***** DATASET CONTENT

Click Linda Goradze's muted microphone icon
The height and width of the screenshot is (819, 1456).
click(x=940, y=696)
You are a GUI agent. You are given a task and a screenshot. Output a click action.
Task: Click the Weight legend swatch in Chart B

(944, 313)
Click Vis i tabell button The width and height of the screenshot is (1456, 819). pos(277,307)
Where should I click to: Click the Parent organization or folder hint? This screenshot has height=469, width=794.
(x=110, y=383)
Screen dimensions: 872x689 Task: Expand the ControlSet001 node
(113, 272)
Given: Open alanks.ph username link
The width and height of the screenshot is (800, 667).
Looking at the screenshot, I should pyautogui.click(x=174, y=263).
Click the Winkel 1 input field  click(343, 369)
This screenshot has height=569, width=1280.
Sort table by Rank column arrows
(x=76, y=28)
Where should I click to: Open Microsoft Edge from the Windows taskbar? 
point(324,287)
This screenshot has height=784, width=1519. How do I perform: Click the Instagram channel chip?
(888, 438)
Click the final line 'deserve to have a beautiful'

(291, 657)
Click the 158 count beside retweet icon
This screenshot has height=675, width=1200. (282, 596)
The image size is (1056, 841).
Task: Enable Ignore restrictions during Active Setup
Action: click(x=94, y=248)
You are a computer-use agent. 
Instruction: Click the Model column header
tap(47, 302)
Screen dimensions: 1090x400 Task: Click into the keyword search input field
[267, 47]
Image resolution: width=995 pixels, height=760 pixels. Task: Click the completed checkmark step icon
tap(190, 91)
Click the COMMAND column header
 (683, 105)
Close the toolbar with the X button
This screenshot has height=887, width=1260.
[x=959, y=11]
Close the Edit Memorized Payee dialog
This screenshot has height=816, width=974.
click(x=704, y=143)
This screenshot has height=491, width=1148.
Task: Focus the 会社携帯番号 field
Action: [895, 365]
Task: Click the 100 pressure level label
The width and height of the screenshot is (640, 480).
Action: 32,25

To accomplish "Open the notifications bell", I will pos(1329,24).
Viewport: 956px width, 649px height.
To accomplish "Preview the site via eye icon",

**********

▸ **ABOUT THIS EXERCISE**: Identify the lines in the entries that hold "accomplish" and return each one.

▸ **TASK RESULT**:
To accomplish "Open the notifications bell", I will pos(1329,24).
To accomplish "Preview the site via eye icon",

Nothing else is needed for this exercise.